Read-only template to create containers.
Contains: Code + Runtime + Libraries + Tools + Configuration
IMAGE STRUCTURE (Layers):
Base Layer (FROM ubuntu)
↓
Install Tools (RUN apt-get install)
↓
Copy Code (COPY ./src /app)
↓
Install Dependencies (RUN npm install)
↓
Set Environment (ENV NODE_ENV=production)
↓
Final Image
Each instruction creates a layer (immutable).
Layers are cached and reused.
IMAGE NAMING:
Format: [REGISTRY/]REPOSITORY:TAG
Examples:
- node:20-alpine
- docker.io/library/node:20-alpine
- gcr.io/my-project/myapp:1.0
- registry.example.com/myapp:latest
IMAGE TAGS:
- Latest (default if not specified)
- Version: 1.0, 1.0.0, 1.0.1
- Environment: production, staging, dev
- OS: alpine, ubuntu, debian
CREATE IMAGES:
Method 1: From Dockerfile
docker build -t myimage:1.0 .
Method 2: From existing container
docker commit mycontainer myimage:1.0
Method 3: From file
docker load -i myimage.tar
PULL IMAGES:
docker pull node:20-alpine
docker pull node:20 # Latest in 20.x
docker pull node # Latest version
docker pull registry.example.com/myimage:1.0
PUSH IMAGES:
docker login
docker tag myimage:1.0 myusername/myimage:1.0
docker push myusername/myimage:1.0
IMAGE INSPECTION:
docker inspect myimage:1.0
docker history myimage:1.0
docker inspect --format='{{.Config.Cmd}}' myimage:1.0
MULTI-STAGE BUILDS:
Reduce image size by building in stages:
FROM node:20-alpine AS builder
WORKDIR /app
COPY package*.json ./
RUN npm ci
COPY src ./src
RUN npm run build
FROM node:20-alpine
WORKDIR /app
COPY package*.json ./
RUN npm ci --only=production
COPY --from=builder /app/dist ./dist
CMD ["node", "dist/app.js"]
Benefits:
- Remove build dependencies
- Smaller final image (~200MB vs 500MB)
- Faster deployments
================================================================================
8. DOCKER CONTAINERS - DEEP DIVE
================================================================================
WHAT IS A CONTAINER?
Running instance of an image.
Isolated file system, network, process space.

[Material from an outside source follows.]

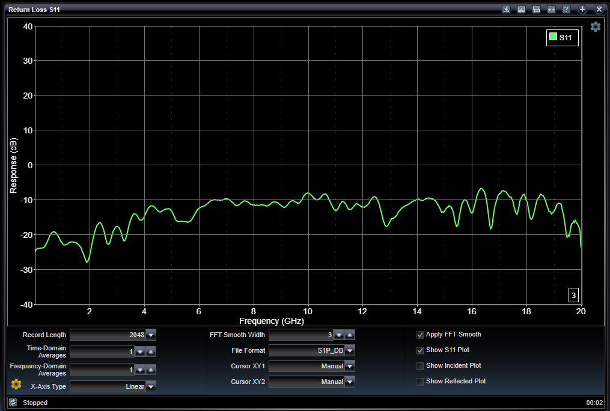This screenshot has height=411, width=610.
Task: Open the Cursor XY1 dropdown
Action: click(x=350, y=366)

Lightweight virtual environment.
CONTAINER LIFECYCLE:
Created → Running → Paused → Stopped → Removed
↓ ↓ ↓ ↓ ↓
docker docker docker docker docker
create start/run pause stop rm
CREATE CONTAINER:
docker create myimage:1.0
# Returns container ID
RUN CONTAINER (Create + Start):
docker run myimage:1.0
docker run -d myimage:1.0 # Background
docker run -it myimage:1.0 # Interactive
docker run -it -p 8008:8008 myimage:1.0
START CONTAINER:
docker start container_id
docker start mycontainer
STOP CONTAINER:
docker stop container_id # Graceful (SIGTERM)

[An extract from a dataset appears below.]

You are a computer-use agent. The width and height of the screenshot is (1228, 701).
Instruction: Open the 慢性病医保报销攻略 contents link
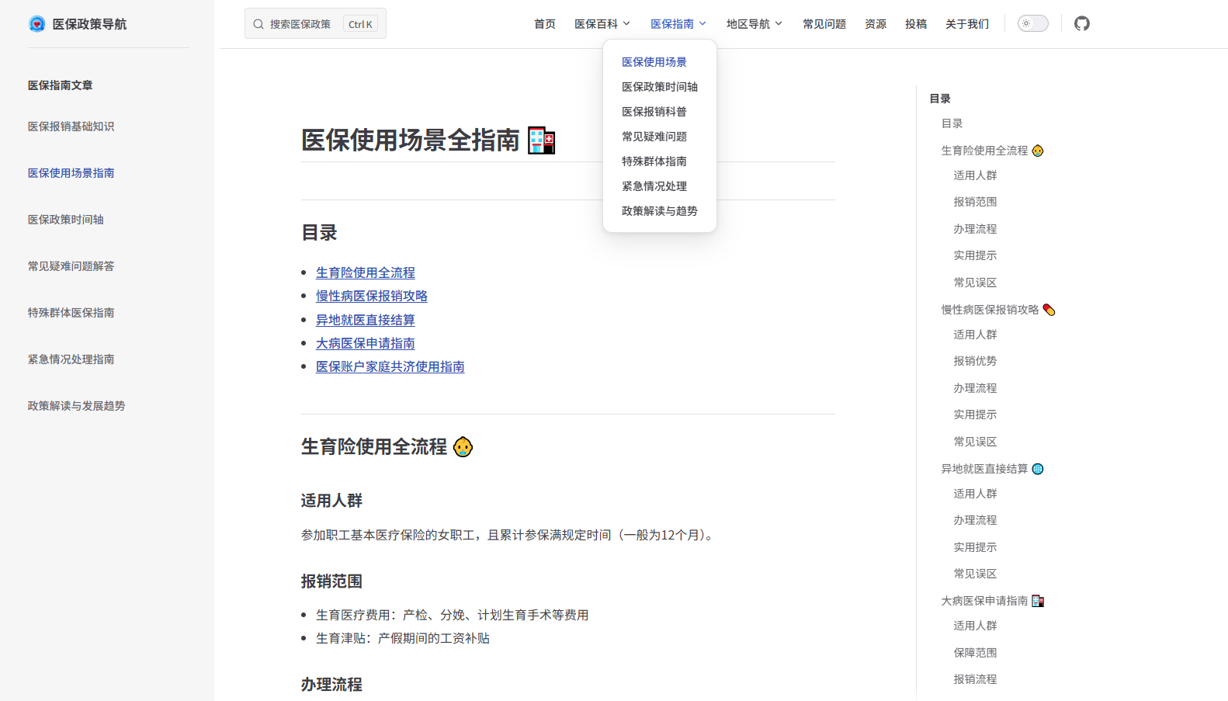[x=371, y=296]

docker stop -t 30 container_id # 30 second timeout
docker kill container_id # Force stop (SIGKILL)
VIEW CONTAINER STATUS:
docker ps # Running only
docker ps -a # All
docker ps -q # IDs only
docker ps --format "table {{.ID}}\t{{.Names}}\t{{.Status}}"
CONTAINER PROCESSES:
docker top mycontainer
docker stats mycontainer
docker stats # All containers
LOGS:
docker logs mycontainer # All logs
docker logs -f mycontainer # Follow
docker logs --tail 50 mycontainer # Last 50 lines
docker logs --timestamps mycontainer
EXECUTE COMMANDS:
docker exec mycontainer echo "Hello"
docker exec -it mycontainer /bin/bash
docker exec mycontainer npm run migrate
INSPECT CONTAINER:
docker inspect mycontainer
docker inspect --format='{{.State.Running}}' mycontainer
docker inspect --format='{{json .}}' mycontainer | jq
CONTAINER COPY:
docker cp mycontainer:/app/file.txt ./file.txt
docker cp ./file.txt mycontainer:/app/
CONTAINER FILES:
docker diff mycontainer
EXPORT CONTAINER:
docker export mycontainer > mycontainer.tar
RESTART CONTAINER:
docker restart mycontainer
docker restart -t 30 mycontainer
================================================================================
9. DOCKER VOLUMES - DEEP DIVE
================================================================================
WHAT IS A VOLUME?
Persistent data storage for containers.
Survives container deletion.
Can be shared between containers.
VOLUME TYPES:
1. NAMED VOLUME (Managed by Docker)
Location: /var/lib/docker/volumes/
Created: docker volume create myvolume
Used: docker run -v myvolume:/data
2. BIND MOUNT (Mount host directory)
Location: Any directory on host
Used: docker run -v /host/path:/container/path
Used: docker run -v $(pwd):/app
3. TMPFS MOUNT (Temporary in-memory storage)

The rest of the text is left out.